Una emozione ricercata come tante volte accade di persone chiaramente frustrate che partono da casa per lunghi viaggi per vedere i luoghi della tragedia che custodisce terribili drammi  di uomini, donne e bambini. Un comportamento malato spesso incentivato dai mass media i limiti della spettacolarizzazione, anche dal punto di vista etico e valoriale.
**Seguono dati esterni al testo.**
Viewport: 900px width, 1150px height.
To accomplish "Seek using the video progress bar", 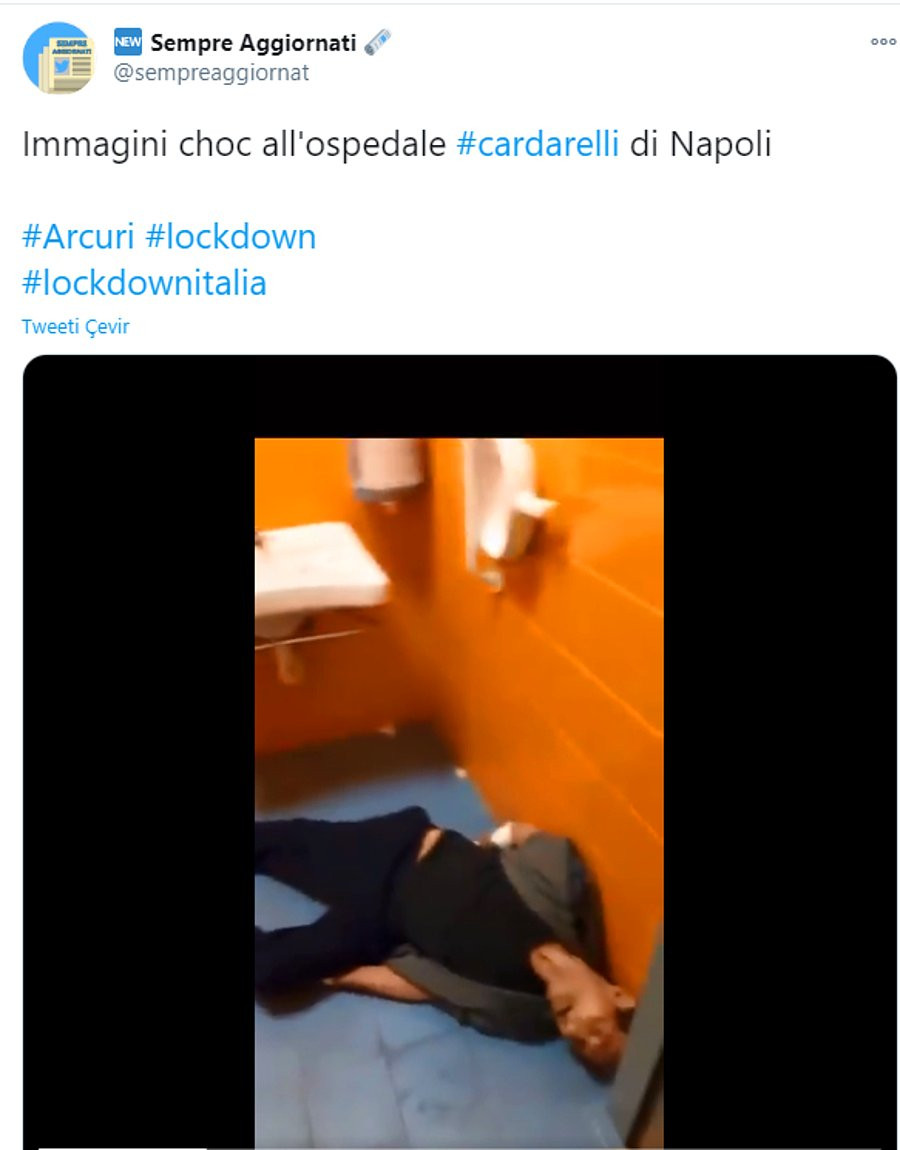I will [x=459, y=1148].
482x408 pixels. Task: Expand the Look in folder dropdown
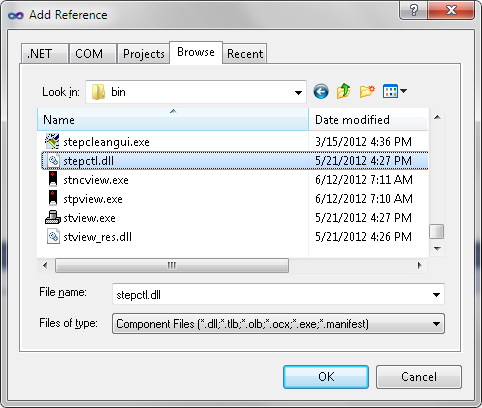pos(298,92)
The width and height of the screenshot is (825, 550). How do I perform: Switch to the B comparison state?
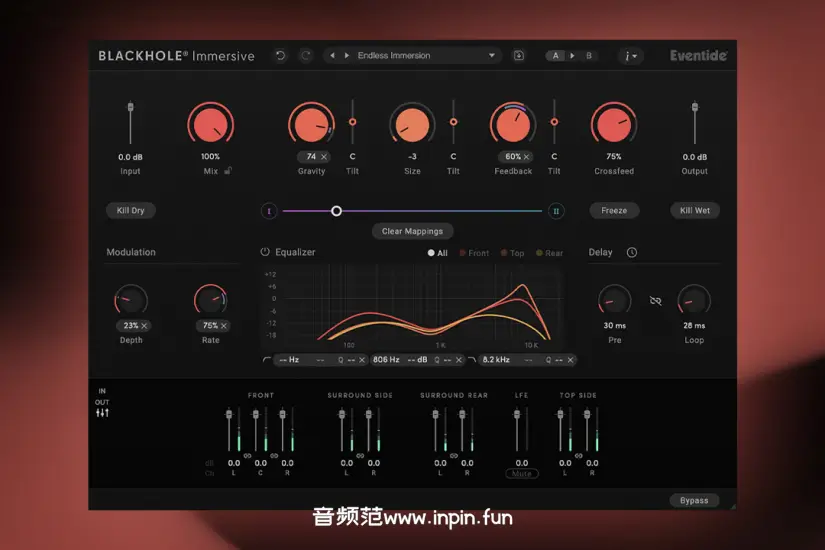point(588,56)
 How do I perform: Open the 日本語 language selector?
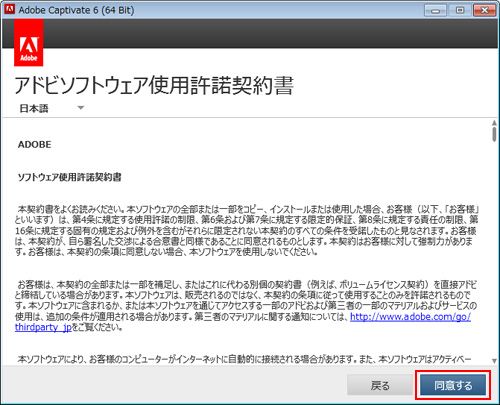coord(51,108)
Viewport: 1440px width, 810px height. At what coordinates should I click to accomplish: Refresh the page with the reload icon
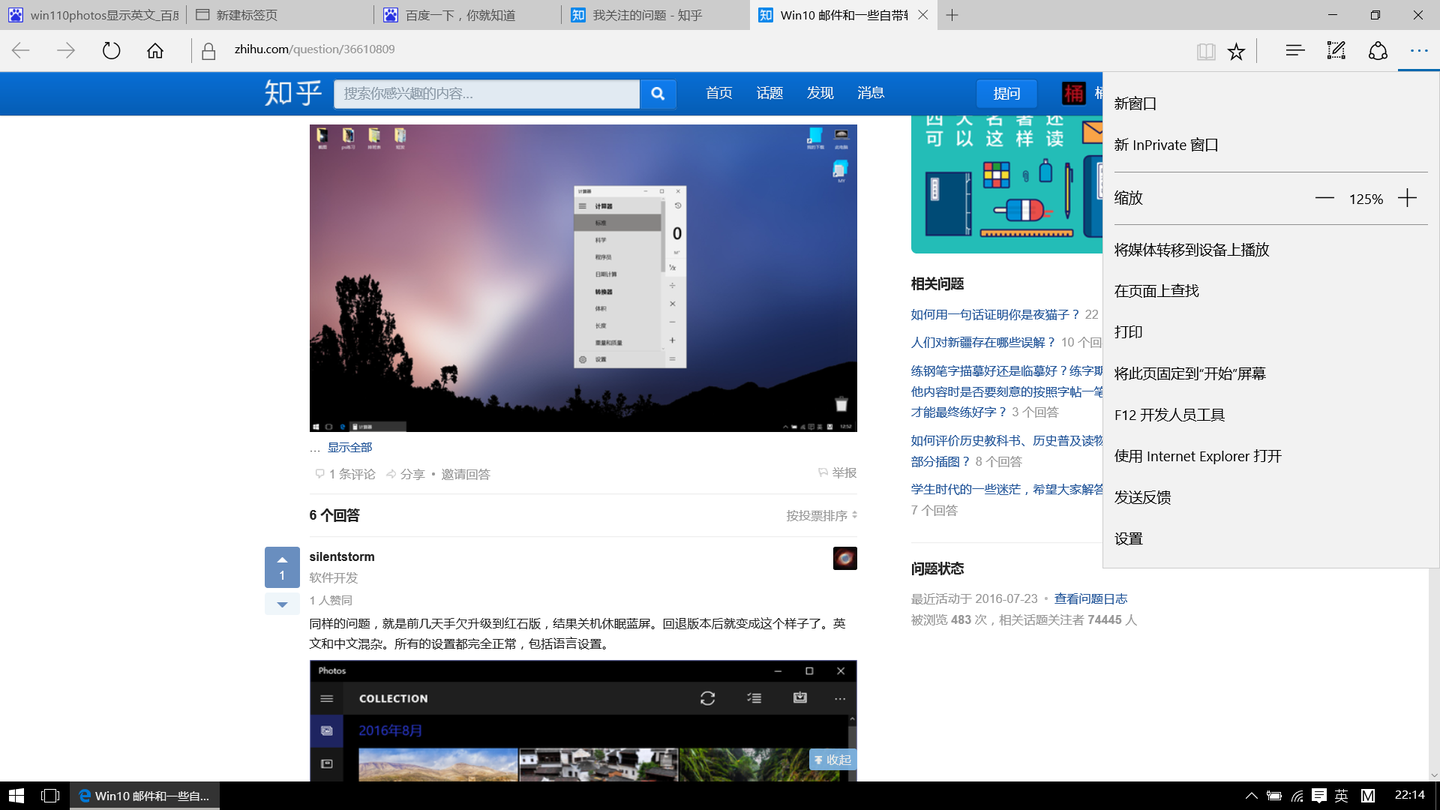tap(110, 48)
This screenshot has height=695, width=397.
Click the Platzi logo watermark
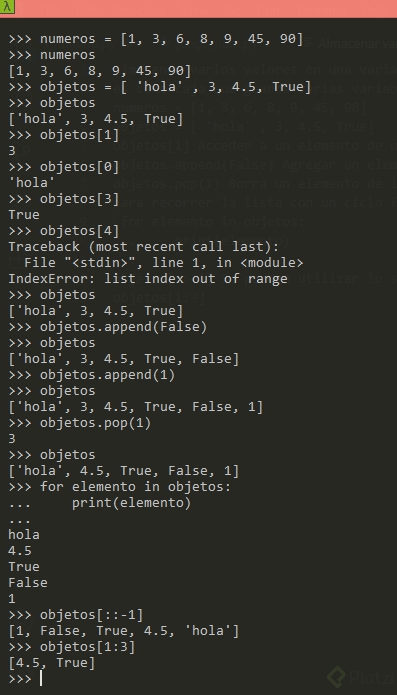tap(363, 679)
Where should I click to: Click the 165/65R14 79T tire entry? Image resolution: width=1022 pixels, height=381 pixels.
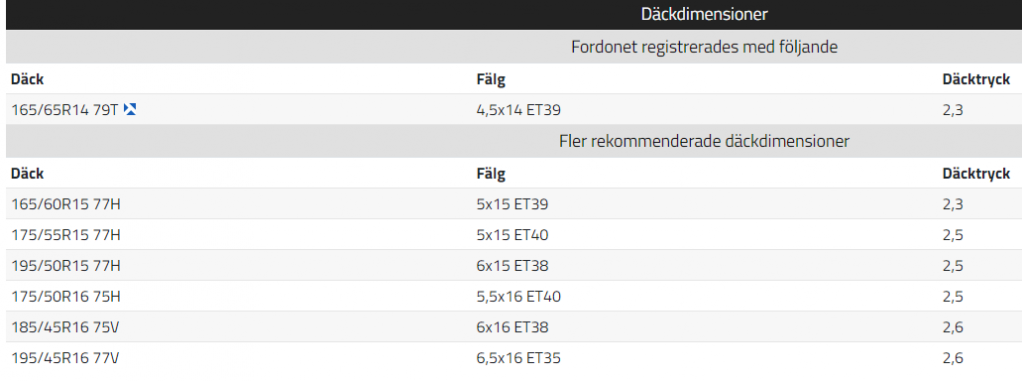tap(65, 110)
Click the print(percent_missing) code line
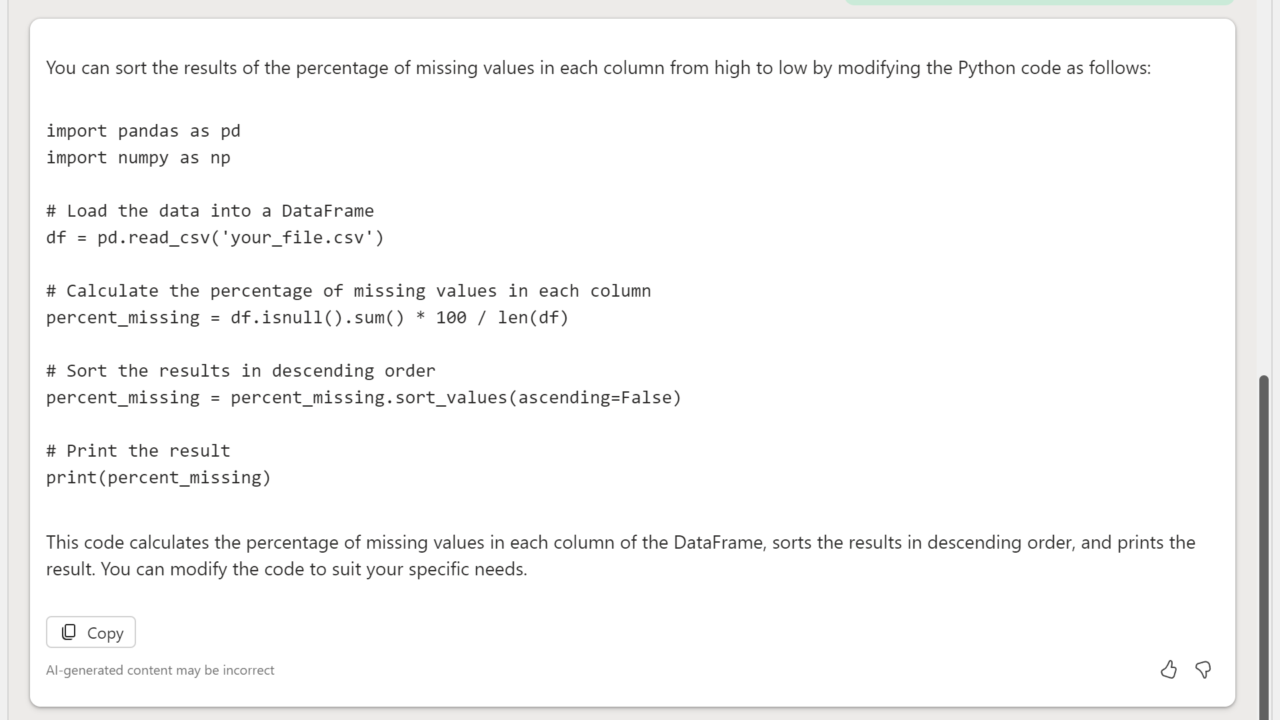1280x720 pixels. pyautogui.click(x=158, y=478)
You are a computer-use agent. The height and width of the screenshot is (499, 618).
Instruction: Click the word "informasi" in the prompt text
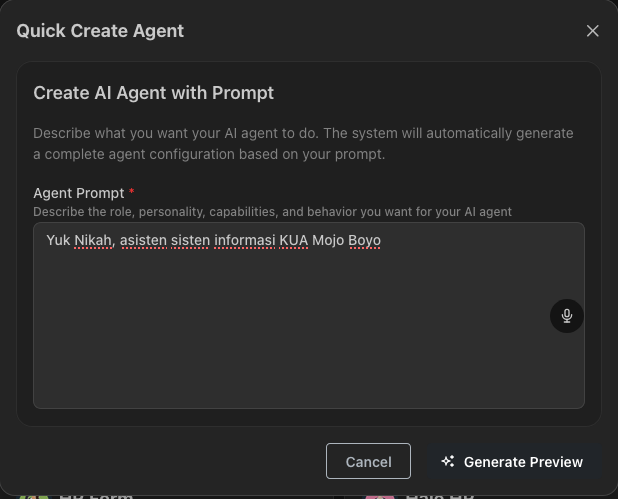[x=244, y=240]
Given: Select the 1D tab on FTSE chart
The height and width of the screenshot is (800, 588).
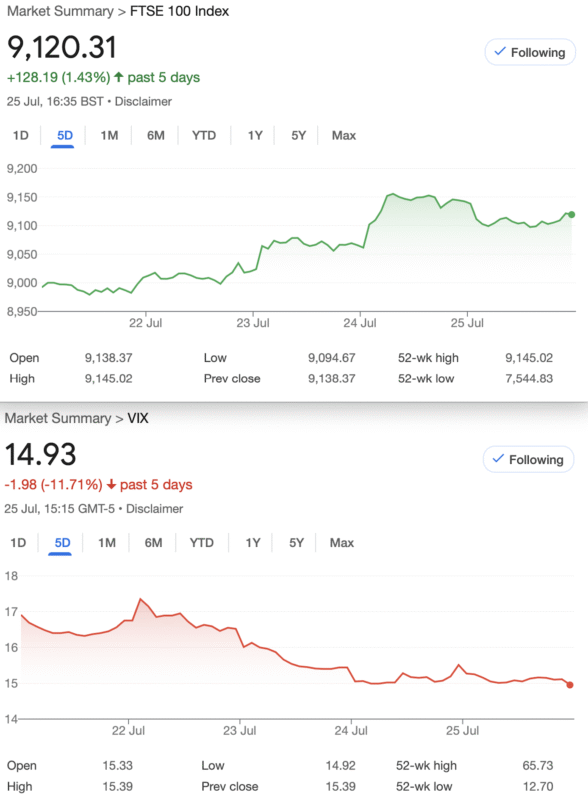Looking at the screenshot, I should coord(20,135).
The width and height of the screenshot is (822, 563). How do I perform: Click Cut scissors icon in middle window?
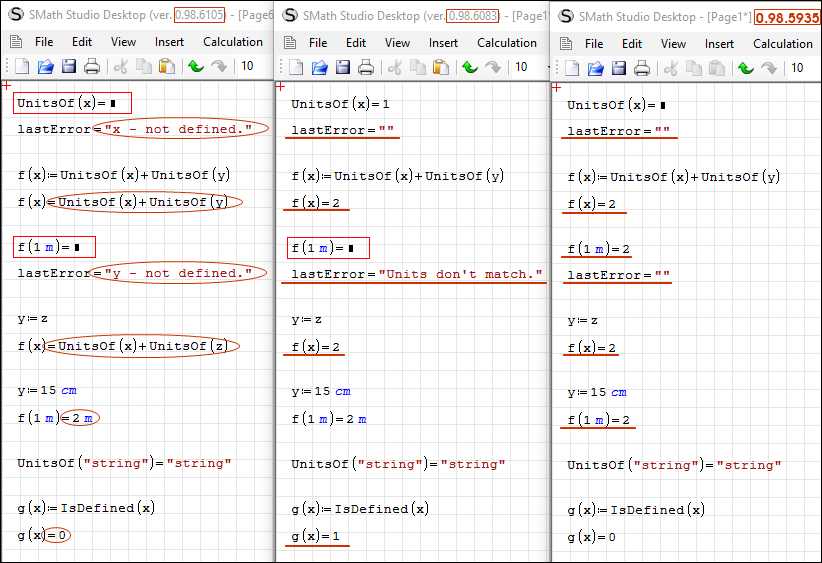tap(393, 67)
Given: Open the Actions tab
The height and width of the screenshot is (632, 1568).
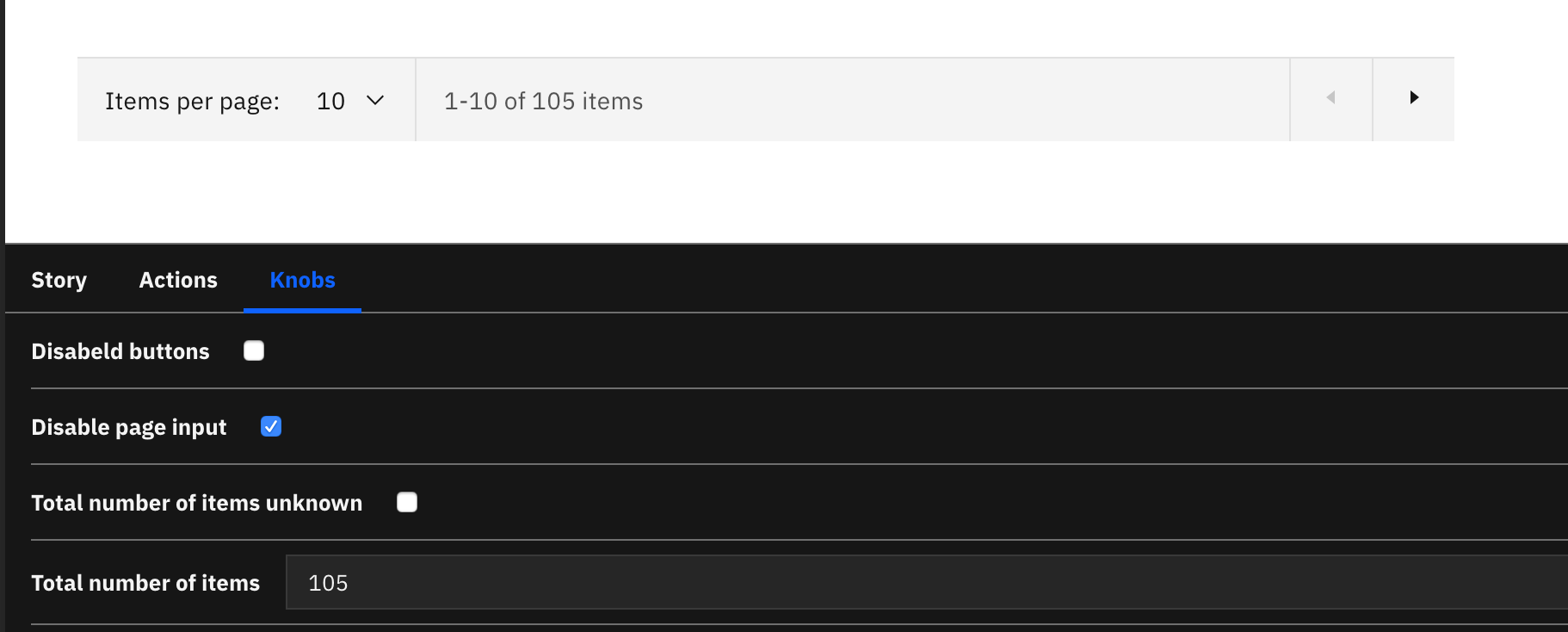Looking at the screenshot, I should [177, 280].
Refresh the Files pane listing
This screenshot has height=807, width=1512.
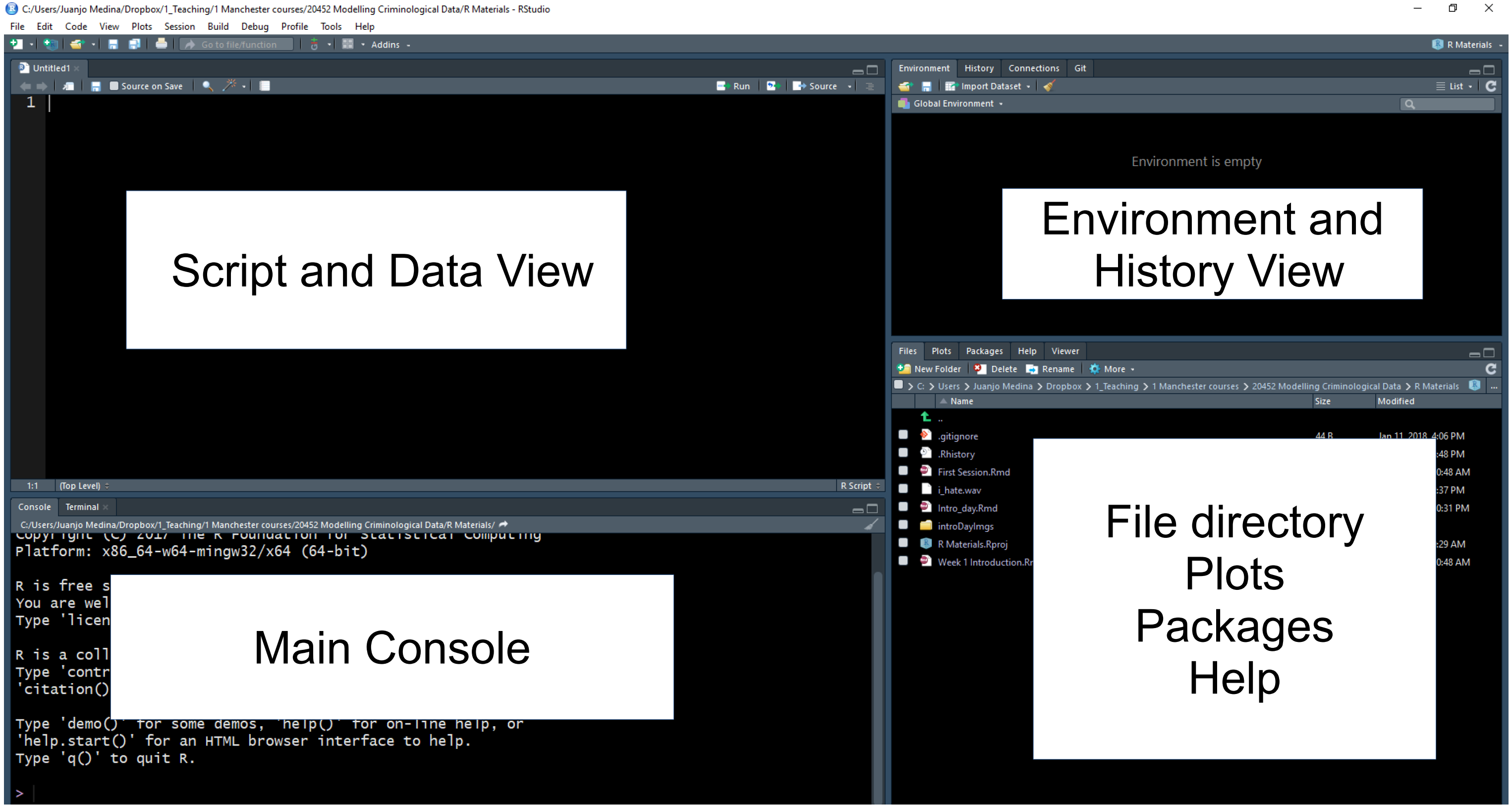point(1490,369)
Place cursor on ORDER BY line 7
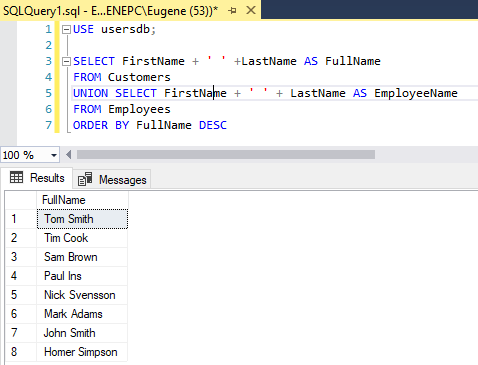 click(150, 125)
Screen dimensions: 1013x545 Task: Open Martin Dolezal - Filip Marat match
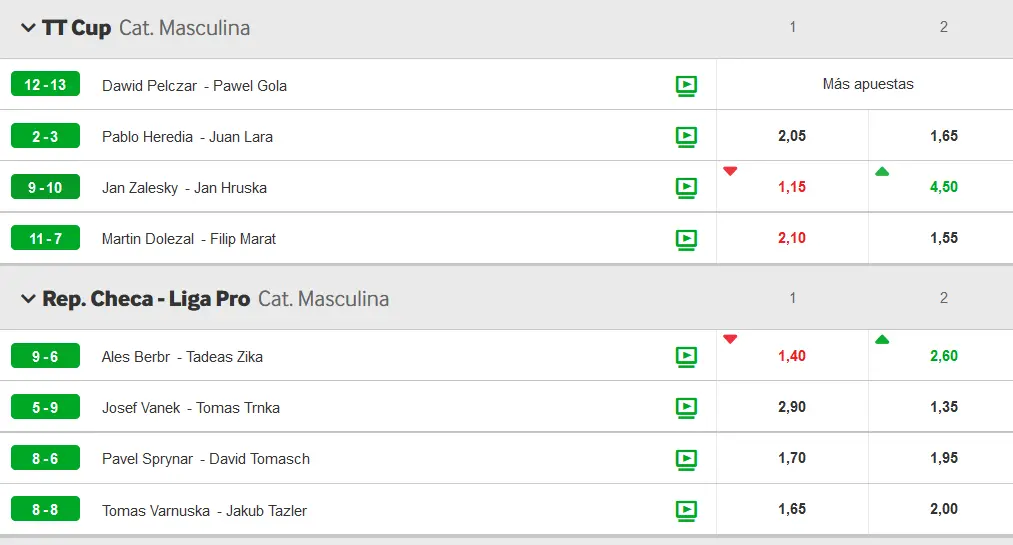(189, 239)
La rappresentazione dei casi di cronaca nera nei telegiornali e nei programmi televisivi, che coinvolgono il giudizio dell’opinione pubblica nell’indagare sulle circostanze e nel trovare i colpevoli,  viene  tradotta in particolare in una reazione mediatica. Ed è proprio questa reazione mediatica che viene studiata dal punto di vista criminologico, e più nello specifico da quello psico-sociale, proprio poiché viene analizzata come una reazione della società di fronte ai delitti che vengono commessi.

Quando di una notizia cominciano ad esserci dei dubbi, dei misteri, delle questioni poco chiare, tipiche dei casi di cronaca nera, l’opinione pubblica, in effetti, reagisce aprendosi al mistero di un omicidio, interrogandosi su chi è stato, su chi è l’assassino; domandandosi il perché è successo, le motivazioni scatenanti l’atto delittuoso.